I nativi digitali saranno degli individualisti in rete e sapranno vincere la sfida di Internet soltanto se trasformeranno l'azione connettiva in azione collettiva. Ma questa è un'altra storia che riprenderemo (forse) più in là.

NETWORKED INDIVIDUALISM

Hey tu! Dove ti trovi? Fra te e un altro nodo nella rete, al mio posto nel flusso di comunicazione.

Insomma questa è l'immagine che mi viene in mente: oggi "tutti" (ovviamente chi ha accesso alla rete) possediamo un angolino virtuale dove la nostra individualità prospera protetta ma allo stesso tempo connessa, a distanza di pochi bit, con le individualità di tutto il mondo.

Prendo in prestito da Linkiesta:
Le tecnologie digitali non stanno uccidendo la socialità e non sono sistemi che portano all’isolamento sociale. A questa conclusione sono giunti Lee Rainie e Berry Wellman nel volume “Networked: The New Social Operating System” [...] le tecnologie digitali sono incorporate nella vita sociale degli individui e li aiutano a connettersi in rete oltre le logiche di gruppo e di socialità legata al territorio che si sperimentavano in passato.
Quindi se abbiamo cominciato questa riflessione con l'introduzione del concetto di "economia dell'informazione" fondata su risorse intangibili, ecco che qui sciogliamo un altro nodo.

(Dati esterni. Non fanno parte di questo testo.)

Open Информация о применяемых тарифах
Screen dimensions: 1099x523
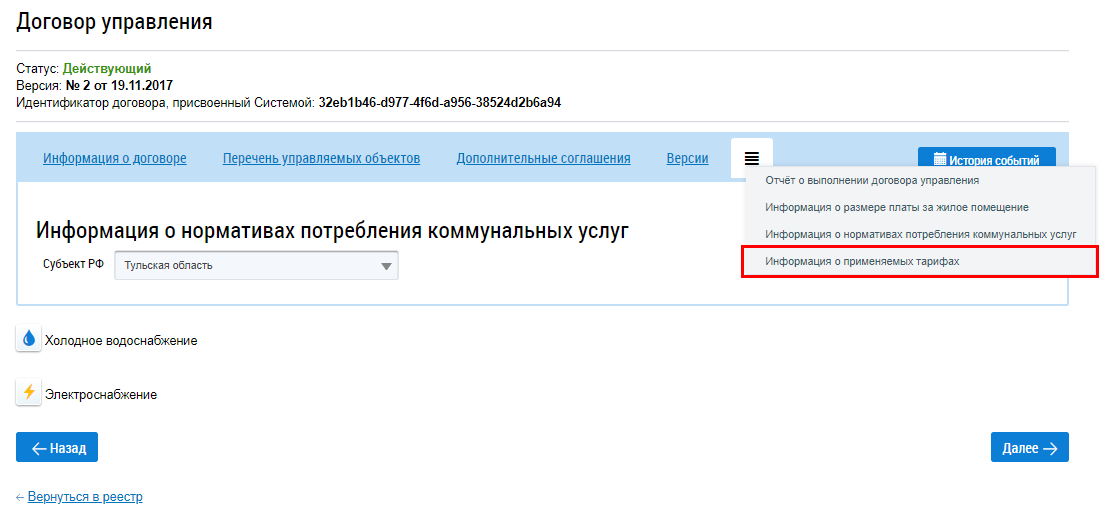pyautogui.click(x=861, y=261)
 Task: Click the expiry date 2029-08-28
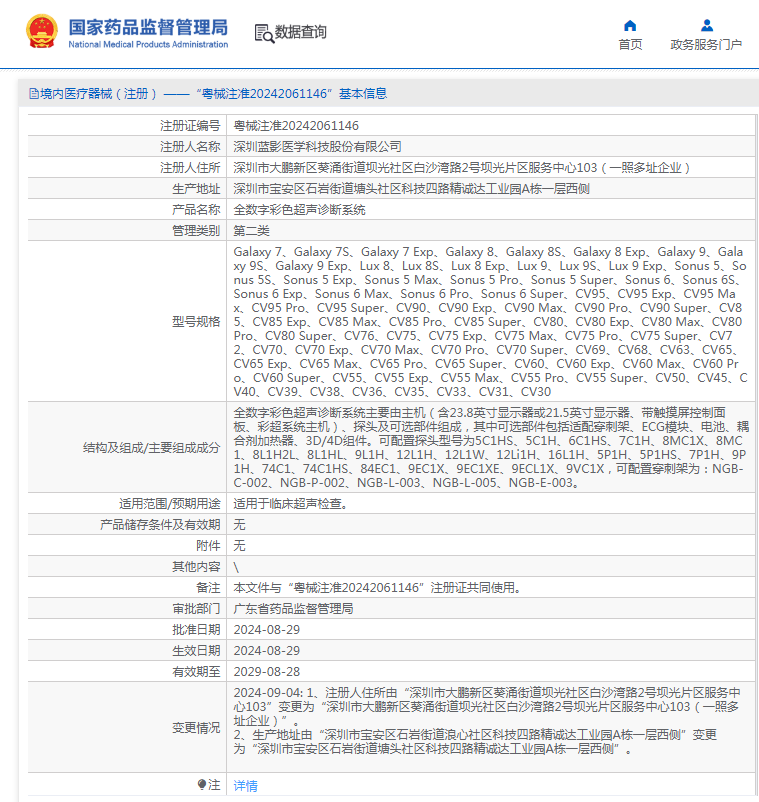tap(265, 671)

L'immaterialità permette di rimuovere le barriere fisiche ed inaugurare la cultura della partecipazione, la peer production, una produzione orizzontale dove le gerarchie possono essere, se non sovvertite, almeno riprogrammate. Nuove concezioni di potere si fanno largo in questo panorama.

AUTOCOMUNICAZIONE DI MASSA

Non pronunciare il web 2.0 invano!

Il web collaborativo non è solo una questione tecnologica ma è l'esperimento più interessante nato nella società dell'informazione (figlia dell'economia dell'informazione). Prima di Internet la coproduzione culturale avveniva necessariamente nello stesso spazio e nello stesso tempo: oggi i media digitali hanno determinato il superamento di questi confini. Certo rimane sempre il digital divide ma per adesso lasciamolo da parte.

I mass media devono oggi fare i conti con l'autocomunicazione di massa (Castells), con un nuovo pubblico attivo che "produce, consuma, crea" (rivisitando, se mi è permesso, il famoso slogan dei CCCP: produci, consuma, crepa!). Siamo nell'epoca della disintermediazione.

L'animale sociale oggi è un Prosumer: questa definizione mi sembra un pò sterile ma attualmente ha ricevuto il pieno favore dalla sociologia della comunicazione e quindi ce la teniamo. Il pubblico è allo stesso tempo redattore e fruitore dell'informazione: pensiamo ai pubblici attivi e connessi di Twitter. Considerato invece il dominio incontrastato della televisione negli ultimi 50 anni, il prosumer d'eccezione è sicuramente lo YouTuber. Ma gli esempi potrebbero non finire mai: dal citizen journalism ai sistemi di recensioni, ai blog e le tecnologie di sviluppo. Pensate al lavoro del programmatore web, il vero artigiano, colui il quale non si limita a scrivere ma è capace di fare e disfare i supporti che contengono le nostre produzioni culturali.

Tutto molto bello ma c'è un ma anche qui. Le imprese di fronte a questo come si comportano?

Tiziana Terranova introduce sul web il concetto di sfruttamento riflettendo su come Amazon, Facebook, le piattaforme di blog e gli altri servizi che sono entrati nelle nostre routine mediatiche in realtà sfruttino la collaborazione degli utenti per fare profitti. Insomma torniamo sempre al punto di prima: ci sono pallini verdi ma anche pallini rossi. Un campo minato e non è nella mia volontà bonificarlo interamente così come dichiarare l'assoluta impossibilità di calpestare il terreno senza esplodere.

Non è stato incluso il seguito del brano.